Moves toward greater worker empowerment are an important step to reclaiming our value as individuals, separate from the work that we’re often frantic to believe that we and only we can do. So too is the creation of a more robust collective safety net, in a culture that can continue to achieve high product yields with reduced human activity thanks to tech assists and refined industry processes. Whether that safety net comes through universal basic income, or some other scheme of public funding that allows humans to make choices for themselves and their communities from a place other than subsistence-level job panic, we can—and should—now be taking the time to hash out related questions.
Instead, by and large, the US is dealing with escalating laws against homeless people (and not, as it should be, against involuntary homelessness due to socioeconomic precarity). It’s seeing nonsense phrases like “quiet quitting” widely disseminated by credulous news media to shame employees for not doing more than they’re contracted for by employers and corporate monopolies that profit-hoard and still perpetuate mass layoffs in the end. Meanwhile, in the UK? Rumors of a general strike in 2023 have been mounting for good reason: the country has seen little in its revolving door of national leadership to inspire confidence in the state seeking workers’ best interests.
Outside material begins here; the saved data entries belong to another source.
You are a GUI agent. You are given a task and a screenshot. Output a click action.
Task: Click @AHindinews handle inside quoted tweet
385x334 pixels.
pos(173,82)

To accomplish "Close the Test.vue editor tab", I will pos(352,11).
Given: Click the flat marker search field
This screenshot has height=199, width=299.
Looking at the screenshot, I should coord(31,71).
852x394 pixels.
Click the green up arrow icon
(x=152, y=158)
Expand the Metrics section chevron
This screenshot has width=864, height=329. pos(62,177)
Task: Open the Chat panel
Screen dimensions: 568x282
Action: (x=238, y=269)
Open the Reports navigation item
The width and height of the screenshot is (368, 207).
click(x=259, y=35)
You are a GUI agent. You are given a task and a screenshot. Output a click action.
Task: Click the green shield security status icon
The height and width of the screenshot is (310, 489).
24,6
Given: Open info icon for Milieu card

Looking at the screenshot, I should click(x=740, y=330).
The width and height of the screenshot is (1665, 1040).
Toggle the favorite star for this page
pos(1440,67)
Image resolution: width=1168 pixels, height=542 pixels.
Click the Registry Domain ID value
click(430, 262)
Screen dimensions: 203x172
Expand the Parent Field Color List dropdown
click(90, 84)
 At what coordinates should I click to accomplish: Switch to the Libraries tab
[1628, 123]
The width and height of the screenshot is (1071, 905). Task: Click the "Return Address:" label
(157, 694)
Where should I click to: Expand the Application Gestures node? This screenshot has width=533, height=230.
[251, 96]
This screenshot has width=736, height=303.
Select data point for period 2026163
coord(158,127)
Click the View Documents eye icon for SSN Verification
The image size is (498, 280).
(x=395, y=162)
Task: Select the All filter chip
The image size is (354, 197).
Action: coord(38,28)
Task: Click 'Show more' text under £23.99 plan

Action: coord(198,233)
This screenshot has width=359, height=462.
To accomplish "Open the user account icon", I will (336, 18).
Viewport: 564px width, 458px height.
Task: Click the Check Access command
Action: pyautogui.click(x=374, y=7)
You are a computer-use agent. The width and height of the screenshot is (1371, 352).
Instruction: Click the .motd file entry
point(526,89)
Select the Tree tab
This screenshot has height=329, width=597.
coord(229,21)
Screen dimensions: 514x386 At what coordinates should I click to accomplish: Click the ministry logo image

Machine-learning software currently makes for an easy scapegoat: blame the tech, not its users. Not the stark rich-poor divides growing everywhere, and which favor those already of means in politics (dare we even call it “democracy”?) as in market participation. But when we blame new technologies, we’re suggesting that “if only” they didn’t exist, “if only” they could be banned, everything else would be fine. Not only is this a futile battle (the tech is here; the tech will always be here), it also severely misrepresents the cause of our current social crises, and leaves us ill-prepared to combat the problem at its source.
How we choose to define the worth of being human, as the core operating principle underpinning all public policies we advance, needs to change.
There’s lots of room to discuss the form of that change.
The shape of the policies that will best serve a more empowered set of human beings.
But these conversations must take place now, if we’re ever to reckon maturely with what it means to live in a “robot”-haunted world.